Esta memória nunca abandonou Nicolau da Claudina (1933-2020) porque também a influência que Sebastião da Gama nele teve foi determinante para a sua vida. O jovem Nicolau fez parte do vasto grupo de admiradores e de saudosos que choraram em Azeitão naquele dia, entre os naturais da vila, os familiares, os amigos, pessoas dali, pessoas vindas de fora, todas num gesto solidário.
Sebastião da Gama, com 27 anos, falecera no dia anterior, pela manhã, no Hospital de S. Luís dos Franceses, em Lisboa, exactamente o mesmo estabelecimento hospitalar em que, dezassete anos antes, se finara um outro poeta que o azeitonense muito admirara, Fernando Pessoa.

O que é pedido:
Indique todas as pessoas mencionadas pelo nome no excerto.

Dados fornecidos:
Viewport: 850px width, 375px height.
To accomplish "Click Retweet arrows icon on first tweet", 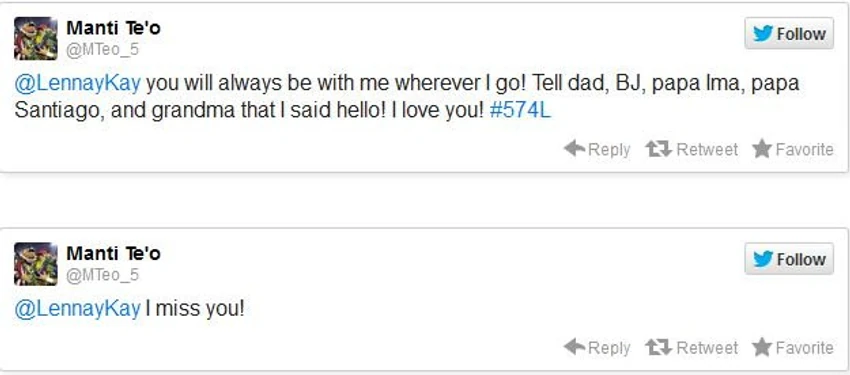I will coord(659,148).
--
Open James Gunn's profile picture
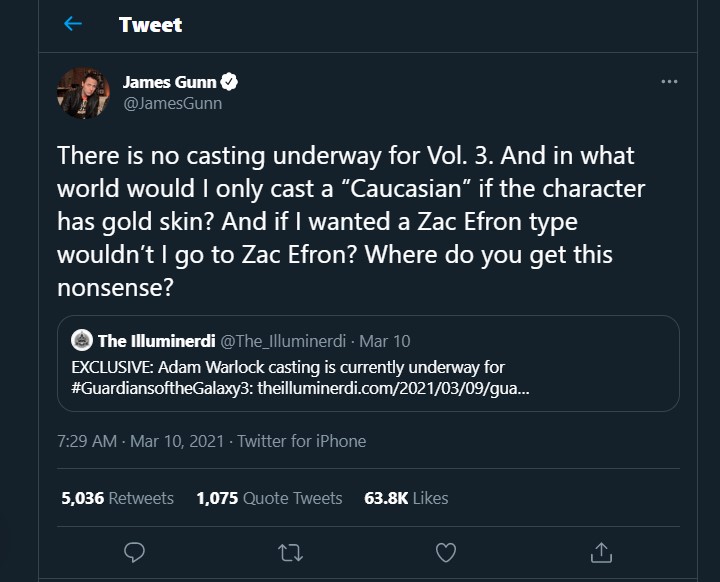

Resultado da tarefa:
Nicolau da Claudina, Sebastião da Gama, Fernando Pessoa